Soil is Not Renewable

- by Friends of the Wild Swan and Swan View Coalition
Private Land Soil Erosion in Oakridge, OregonSoils are the foundation of terrestrial life. Forest productivity is directly tied to soil conditions. Soil takes thousands of years to develop and is not "renewable"on a human time scale. Soil is an ecosystem in itself that must be healthy in order to provide for healthy forests, grasslands, and aquatic systems. Actions impacting such complex systems are prone to unintended consequences. Given the life-support role soils play, special care and prudence are essential.  
The National Forest Management Act (NFMA) prohibits "irreversible damage" to soils as well as "substantial and permanent impairment of productivity of land." Loss of soil (erosion) and displacement clearly cause "irreversible damage" and "permanent impairment of productivity of land." Loss of coarse woody debris causes soil damage that can last a century or more. Soil compaction negatively impacts soil productivity, overland flow, erosion, stream sedimentation, and late season flows. Soil compaction from logging can persist 50 – 80 years. 

Avoiding soil damage is the only option; full restoration of soil damage is not generally possible. Compacted soils are not completely mechanically restorable. Mechanized decompaction is only partially effective at decompacting and can compound problems by mixing rock and mineral soil with topsoil resulting in long term reduced productivity. Replacing eroded or displaced soil is problematic. Artificial coarse woody debris replacement is not practical over large areas such as burned clearcuts.

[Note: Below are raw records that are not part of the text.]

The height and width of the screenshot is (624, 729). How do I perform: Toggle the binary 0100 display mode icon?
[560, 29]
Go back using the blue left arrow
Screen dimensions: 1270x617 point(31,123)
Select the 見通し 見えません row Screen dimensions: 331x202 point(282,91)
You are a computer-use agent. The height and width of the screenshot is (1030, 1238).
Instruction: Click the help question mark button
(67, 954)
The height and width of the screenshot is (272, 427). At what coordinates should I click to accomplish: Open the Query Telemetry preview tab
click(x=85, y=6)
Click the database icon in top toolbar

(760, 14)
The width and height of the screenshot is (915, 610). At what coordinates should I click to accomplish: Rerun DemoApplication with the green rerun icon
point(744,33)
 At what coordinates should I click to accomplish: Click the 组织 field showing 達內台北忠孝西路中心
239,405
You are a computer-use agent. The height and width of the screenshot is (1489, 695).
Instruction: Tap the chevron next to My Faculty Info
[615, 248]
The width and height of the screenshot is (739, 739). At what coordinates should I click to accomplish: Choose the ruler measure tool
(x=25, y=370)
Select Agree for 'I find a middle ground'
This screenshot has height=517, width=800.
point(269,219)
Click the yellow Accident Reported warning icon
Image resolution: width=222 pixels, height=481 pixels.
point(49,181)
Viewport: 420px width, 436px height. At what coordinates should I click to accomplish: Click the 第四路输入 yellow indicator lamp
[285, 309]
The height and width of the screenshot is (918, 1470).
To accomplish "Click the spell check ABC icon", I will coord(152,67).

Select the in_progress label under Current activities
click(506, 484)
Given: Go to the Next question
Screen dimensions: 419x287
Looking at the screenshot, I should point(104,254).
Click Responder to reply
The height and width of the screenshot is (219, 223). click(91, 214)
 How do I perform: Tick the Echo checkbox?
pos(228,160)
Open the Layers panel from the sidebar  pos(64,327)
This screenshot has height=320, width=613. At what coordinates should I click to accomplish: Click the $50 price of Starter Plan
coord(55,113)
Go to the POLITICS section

Timber harvest practices including road building, log skidding and slash disposal have caused most soil damage on forest lands. 
Nutrient recycling is a critical function of soils that historically has been damaged by treatments that negatively affect the amounts, types, and distribution of organic matter retained on site. Many years of piling and windrowing of slash using dozer blades has removed not only the litter plus duff layers but also the thin layer of organic rich mineral soil (A horizon) from large acreages of forested lands. Guidelines for retaining adequate coarse woody debris should be developed based on the site potential and be within the historic range of variability for the fire regime of the site. Coarse woody debris needs to be maintained at natural levels in the interface zone, with exception granted immediately around structures and residences. 
Control of livestock concentration, especially in sensitive riparian areas is essential to maintaining soil porosity and bulk density. The moist soils in these areas become compacted by concentrations of cattle in only a few days. Gentle upland ridge tops and swales are other "gathering places" for cattle that require special efforts to control their distribution to protect soils from detrimental compaction. 
The process of nutrient cycling on the forest lands is primarily effected through fire; this recycling is key to forest and grassland ecosystem health. Therefore, the use of fire when treating vegetation should be in accordance with the natural fire regime for the site, and organic matter left on site should be within the natural historic range of variability for the site type. 
Mycorrhizal fungi are an essential component of productive soil. Most regeneration failures may be due to problems with mycorrhizae. Monitoring mycorrhizae needs to be part of soil condition assessments. Mycorrhizae are very temperature sensitive, so soil temperatures need to be monitored.
Monitoring of detrimental soil disturbances needs to include: compaction, displacement, rutting, severe burning, erosion, loss of surface organic matter (especially coarse woody debris), soil mass movement, soil temperature, and damage to micro-biological components of soil (especially mycorrhizal fungi). 
Given that monitoring has demonstrated an extensive legacy of soil damage, it is time to include that information in watershed health assessments. There needs to be an inventory of where these highly damaged soils occur and the extent to which they are damaged. The Forest Plan needs to quantify the acreages by watershed and do cumulative effects analysis, including the road systems to understand the full impact management has had on watershed health.